▶ [To do]:
Count the lines in the listing below that contain the string "accomplish". Reply with only the number.

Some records
►
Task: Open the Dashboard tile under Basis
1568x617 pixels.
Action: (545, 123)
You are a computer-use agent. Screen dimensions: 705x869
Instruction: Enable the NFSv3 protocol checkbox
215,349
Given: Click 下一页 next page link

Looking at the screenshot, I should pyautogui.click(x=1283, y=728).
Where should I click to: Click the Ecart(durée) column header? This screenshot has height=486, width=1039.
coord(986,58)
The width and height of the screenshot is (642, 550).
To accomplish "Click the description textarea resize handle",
◄
►
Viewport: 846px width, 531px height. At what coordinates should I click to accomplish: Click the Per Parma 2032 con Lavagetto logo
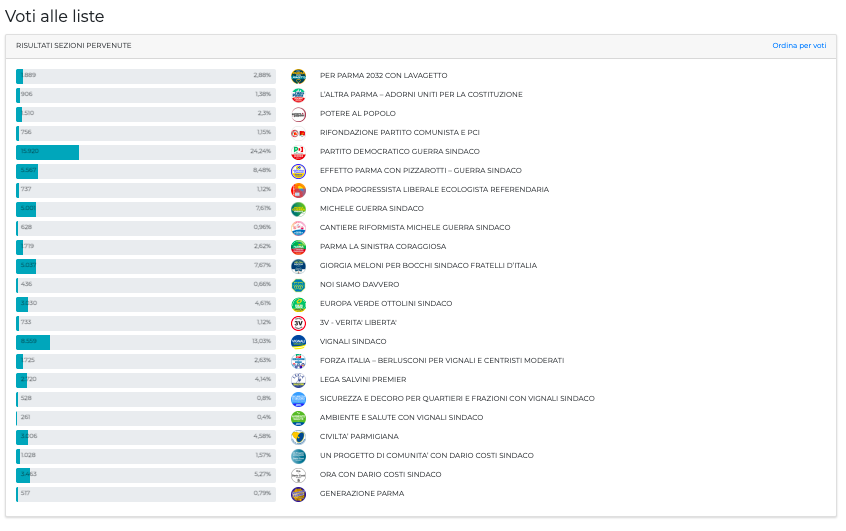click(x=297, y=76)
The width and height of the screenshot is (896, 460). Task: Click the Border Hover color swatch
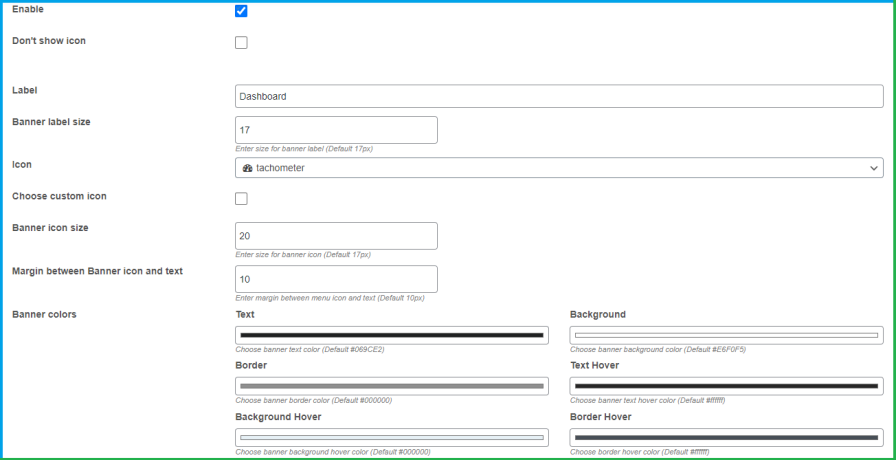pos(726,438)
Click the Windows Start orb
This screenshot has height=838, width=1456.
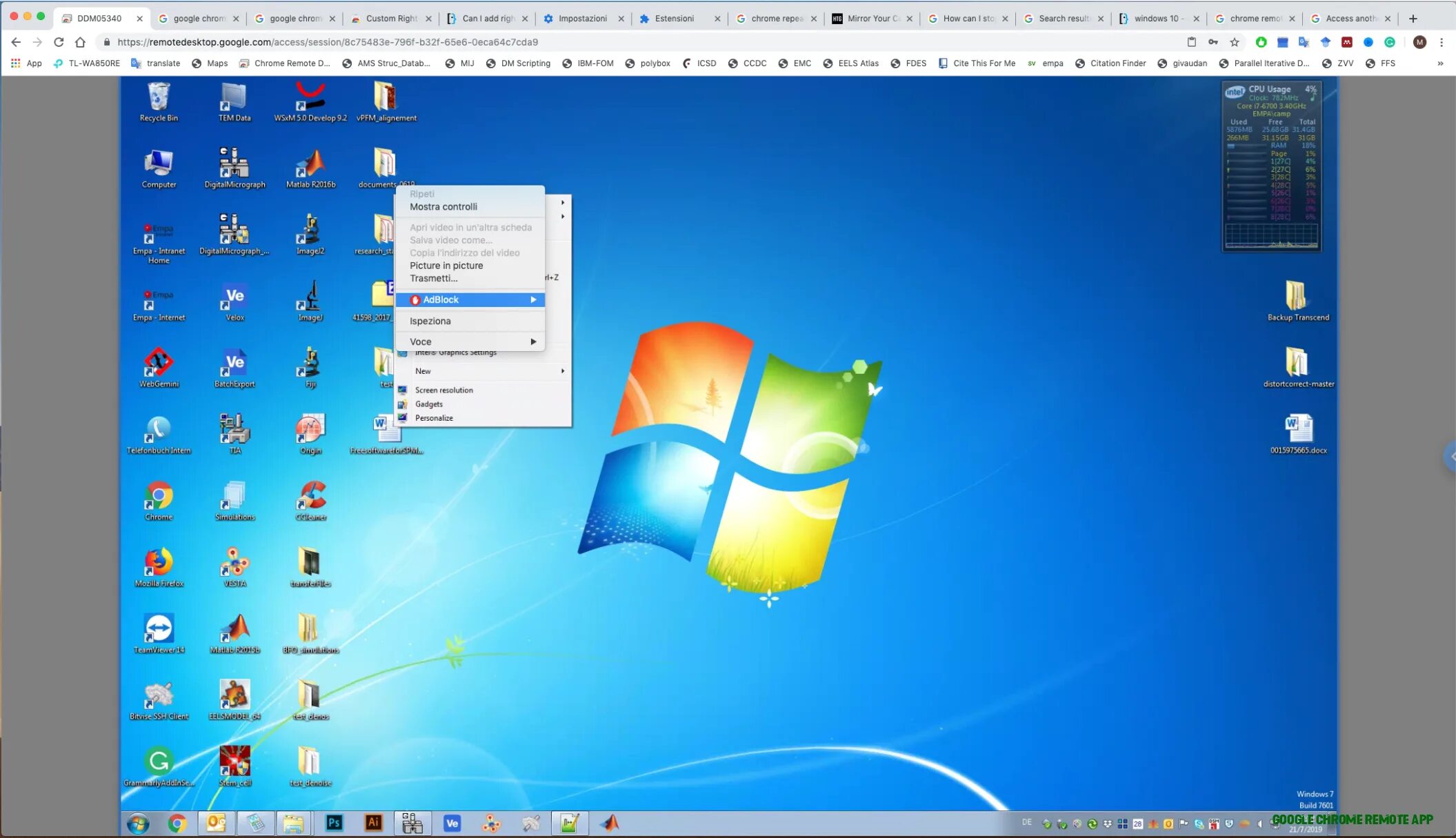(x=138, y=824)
◄
▶ [Answer]:
2